Behind the scenes content is easier for product brands to come up with, because they can always showcase how their shoe, shawl or chandelier is built. It, however, works just as well for service brands if you focus on capturing moments with your clients, showcasing how excited people are to fly with your airline or a day in the life of kids at your kindergarten. Not only is this type of content engaging but it also helps humanise the brand.
I find traditional, written and, even worse, anonymised testimonials very cringe-worthy and utterly useless. Maybe you could’ve gotten away with them in to early 2000’s but, today, we live in a world of fake news, fake influencers, fake followers and fake tans. You’d have an easier time convincing someone you lived on the Moon than that you’re anonymised testimonial was real.
Fakery and truth-stretching aside, incorporating your customers’ voice and feedback into your marketing is a gem. It helps us get to know your brand, validates your claims about your products and services, humanises your brand, and helps you build a relationship with current as well as future clients.
They tend to be easier to produce, and much more valuable, when created in collaboration with your clients, giving both brands a boost in visibility and engagement.
One thing I keep hearing from brand for the past few years is We are so people-centric/ people-focused/ all about people…and then you look at their marketing and it’s all brand messages slapped over stock photo-ish shots of their employees. That’s like saying building your house is all about the neighbours.
We need to talk about people as if your business depended on it, which isn’t that much of a stretch. Competitive businesses, today, employ resourceful, creative, insightful people who apply their passion for their profession into their day to day jobs. You can neither attract nor nurture that dynamic by focusing solely on your business and its needs.
Showcasing your employees, their journeys in the company and throughout their careers rather than just how they’re contributing to it, shows you value them as whole human beings, not just in terms of what they can do for your business.

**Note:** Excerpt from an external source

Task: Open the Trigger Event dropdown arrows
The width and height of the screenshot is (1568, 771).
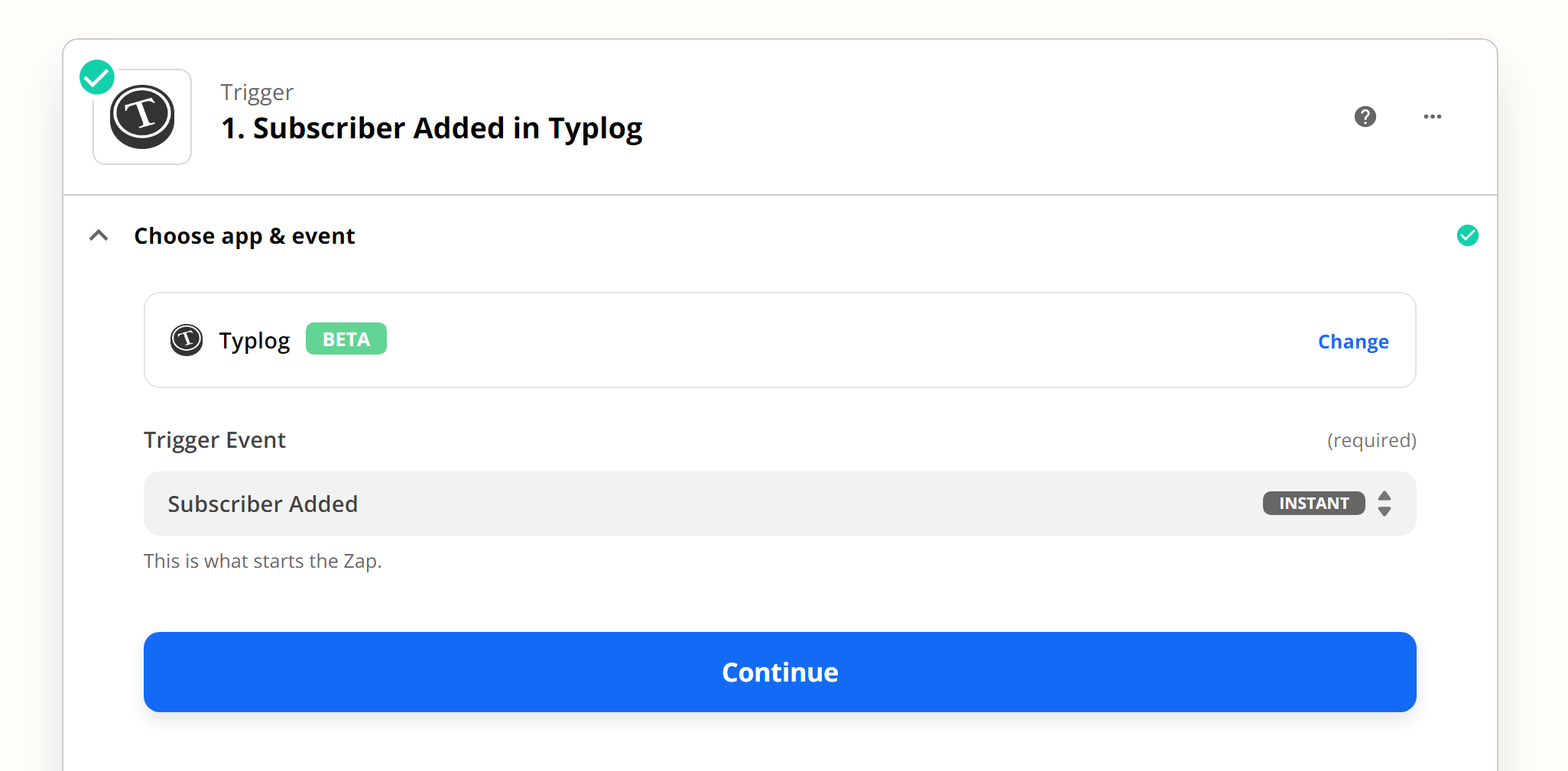Action: (x=1385, y=504)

“I never wanted to be an engineer. Having grown up in Silicon Valley, I felt the technology industry was too insular. The turning point for me was realizing I could apply computer science to any other field I was interested in, and by leveraging technology, I could solve problems much more effectively. As an engineer on the Investigation Platforms team, I work cross-functionally with the security, legal, policy and privacy teams at Facebook to track bad actors on our services. The team in D.C. is more than a group of coders. Our engineers build infrastructure to solve the toughest integrity problems the company faces: combatting foreign interference in elections, terrorist activity on our platforms, and threats to minors’ online safety. I’ve also been working closely with recruiting to bring diversity initiatives to this office and I’m attending the Grace Hopper Celebration of Women in Computing in the fall. This is why I came to Facebook D.C. – to do our part in protecting people and democracy.” Maya, Software Engineer. Join us in D.C.: www.fb.careers/fbdcswe #ByteSizeBios #FacebookLife #fbdc #WomenCreate
This type of content doesn’t work solely for large corporations with thousands and tens of thousands of employees, it works really well for small, family businesses and artisans who can use it to talk about what motivates them to take on the challenge of running a business, the care they put in their products and much, much more.
The Bottom Line
No matter what business you’re in, you can pick up a wide number of engaging topics and use them to drive ongoing conversations with your audience. You can start with the basics and, in time, add layers of complexity both in terms of topics and presentation, the trick is to find a context in which to educate, delight or entertain your audience; and you can always find at least one.